> EXERCISE DESCRIPTION
Write out exactly the lines between the line containing "Where should I" and the end of the records, counting both ends, and leave out all pictures.

> EXTRACTED RECORDS
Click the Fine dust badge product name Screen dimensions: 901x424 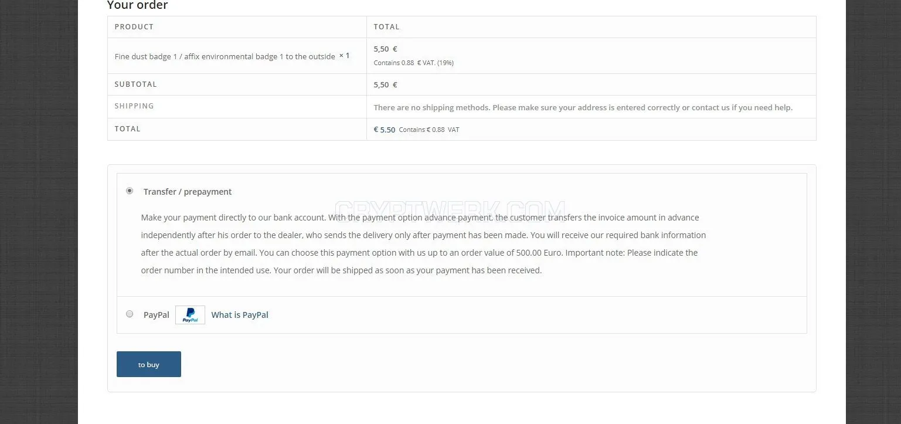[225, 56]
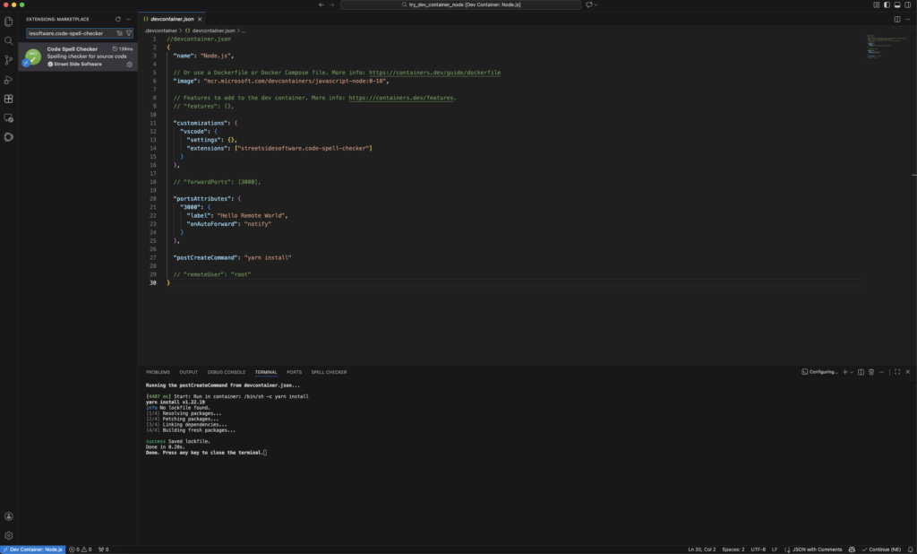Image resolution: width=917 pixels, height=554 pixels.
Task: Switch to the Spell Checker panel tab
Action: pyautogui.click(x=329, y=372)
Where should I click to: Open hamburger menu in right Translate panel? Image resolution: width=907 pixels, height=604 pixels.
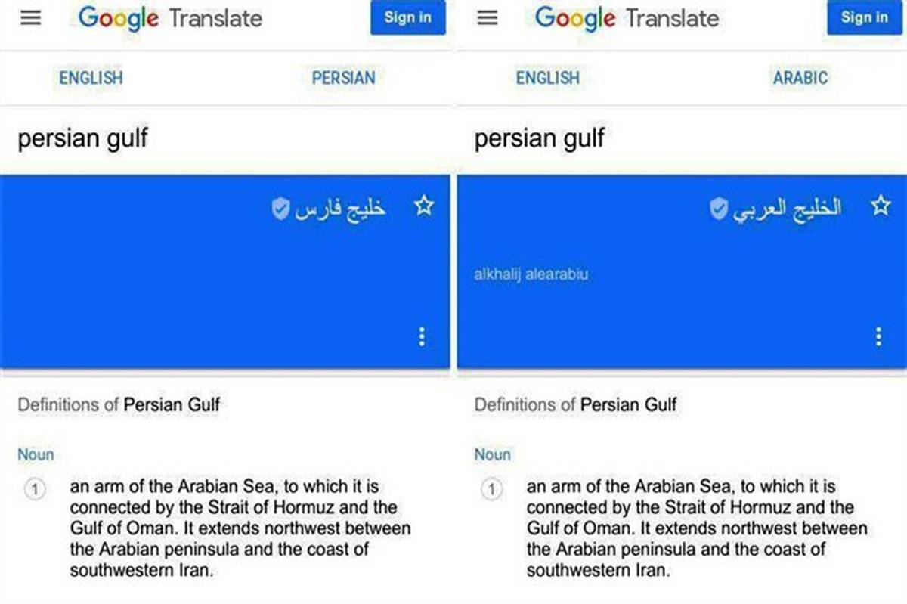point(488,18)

> RESPONSE BELOW
Where should I click to: Open hamburger menu in right Translate panel? Image resolution: width=907 pixels, height=604 pixels.
point(488,18)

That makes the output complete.